Child maintenance is money to help pay for your child's everyday living costs when you've separated from the other parent.
The child maintenance payments are between:
- the 'paying' parent, who pays child maintenance – this is the parent who doesn't have day-to-day care of the child
- the 'receiving' parent who gets the child maintenance payments – the parent who has day-to-day care of the child
How to arrange child maintenance
There are no laws that say how parents who separate should arrange child maintenance – so how you choose to arrange it depends on whether you and the child's other parent can both agree.

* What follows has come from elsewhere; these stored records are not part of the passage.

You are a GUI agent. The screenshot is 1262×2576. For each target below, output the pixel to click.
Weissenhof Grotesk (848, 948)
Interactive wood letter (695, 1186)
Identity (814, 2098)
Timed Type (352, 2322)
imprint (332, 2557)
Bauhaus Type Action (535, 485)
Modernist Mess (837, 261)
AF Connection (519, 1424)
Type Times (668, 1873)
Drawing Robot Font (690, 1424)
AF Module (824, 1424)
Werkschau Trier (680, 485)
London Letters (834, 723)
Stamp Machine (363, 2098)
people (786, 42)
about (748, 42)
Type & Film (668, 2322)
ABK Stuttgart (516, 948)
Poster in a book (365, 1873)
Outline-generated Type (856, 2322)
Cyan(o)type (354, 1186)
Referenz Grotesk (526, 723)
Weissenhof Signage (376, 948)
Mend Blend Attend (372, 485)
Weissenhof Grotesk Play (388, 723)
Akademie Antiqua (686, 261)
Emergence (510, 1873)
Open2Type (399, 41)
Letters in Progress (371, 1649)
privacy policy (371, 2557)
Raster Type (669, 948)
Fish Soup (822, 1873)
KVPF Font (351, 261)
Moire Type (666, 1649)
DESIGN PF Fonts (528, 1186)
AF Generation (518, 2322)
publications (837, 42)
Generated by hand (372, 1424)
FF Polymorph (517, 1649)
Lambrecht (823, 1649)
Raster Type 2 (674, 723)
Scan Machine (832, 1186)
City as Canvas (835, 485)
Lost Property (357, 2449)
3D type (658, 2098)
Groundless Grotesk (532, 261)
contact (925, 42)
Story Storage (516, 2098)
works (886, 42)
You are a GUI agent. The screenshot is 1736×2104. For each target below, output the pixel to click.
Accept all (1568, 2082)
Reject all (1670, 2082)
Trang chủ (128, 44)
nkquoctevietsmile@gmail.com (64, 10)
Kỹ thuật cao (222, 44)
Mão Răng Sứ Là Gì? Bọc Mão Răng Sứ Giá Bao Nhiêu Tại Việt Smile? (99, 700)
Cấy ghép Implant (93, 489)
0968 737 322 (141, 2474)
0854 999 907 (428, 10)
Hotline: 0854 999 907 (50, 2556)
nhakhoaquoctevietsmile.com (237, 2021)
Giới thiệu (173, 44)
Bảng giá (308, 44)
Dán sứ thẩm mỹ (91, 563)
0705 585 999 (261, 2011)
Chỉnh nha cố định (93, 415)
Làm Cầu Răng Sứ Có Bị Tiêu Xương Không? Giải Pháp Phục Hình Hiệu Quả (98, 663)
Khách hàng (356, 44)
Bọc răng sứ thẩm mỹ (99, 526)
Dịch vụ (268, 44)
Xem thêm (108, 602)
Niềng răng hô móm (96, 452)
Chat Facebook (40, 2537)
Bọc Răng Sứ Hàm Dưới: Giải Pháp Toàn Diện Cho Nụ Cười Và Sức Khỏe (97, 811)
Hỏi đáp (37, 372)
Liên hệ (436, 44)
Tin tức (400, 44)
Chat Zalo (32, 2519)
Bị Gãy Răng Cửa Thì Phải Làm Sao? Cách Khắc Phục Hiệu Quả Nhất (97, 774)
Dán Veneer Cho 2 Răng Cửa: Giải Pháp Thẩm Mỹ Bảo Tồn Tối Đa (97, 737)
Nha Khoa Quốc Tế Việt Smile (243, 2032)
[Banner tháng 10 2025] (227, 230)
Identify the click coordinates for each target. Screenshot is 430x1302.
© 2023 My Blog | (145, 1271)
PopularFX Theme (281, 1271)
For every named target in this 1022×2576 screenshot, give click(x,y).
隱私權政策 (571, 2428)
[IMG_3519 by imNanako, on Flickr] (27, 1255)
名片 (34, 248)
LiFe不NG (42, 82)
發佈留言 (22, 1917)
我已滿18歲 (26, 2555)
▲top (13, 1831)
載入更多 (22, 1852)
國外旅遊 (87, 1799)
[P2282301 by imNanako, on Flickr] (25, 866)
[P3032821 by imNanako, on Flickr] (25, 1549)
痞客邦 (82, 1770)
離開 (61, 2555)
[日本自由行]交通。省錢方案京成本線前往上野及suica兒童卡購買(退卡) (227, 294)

You can speak to Child Maintenance Options for advice and information on what choices you have when arranging child maintenance.
If you can agree
You and your child's other parent can choose a 'family-based arrangement' – where you both arrange child maintenance yourselves.
If you can't agree
If you and your ex-partner can't agree on the terms, you can use the Child Maintenance Service which has official powers to:
- work out a legally enforceable amount of child maintenance
- manage all applications for child maintenance
- make sure it's paid
The Child Maintenance Service will only get involved if a parent asks.
Find out what to do if you've already made child maintenance arrangements with the Child Support Agency (CSA).
If one parent lives outside Scotland
There are options if you need to arrange child maintenance and one parent lives outside Scotland.
The UK has 'Reciprocal Enforcement of Maintenance Orders' (REMO) with a number of other countries, meaning courts in these countries can enforce child maintenance decisions made in the UK.
Estimate your child maintenance
Use the child maintenance calculator on GOV.UK to get an idea of the amount, whether you're arranging it yourselves or using the Child Maintenance Service.
You can also find out how child maintenance is worked out.
When child maintenance payments stop
Child maintenance payments usually stop when the child reaches 16 (or 20 if they're in full-time education not higher than Scottish Highers or equivalent). They could stop sooner in some situations.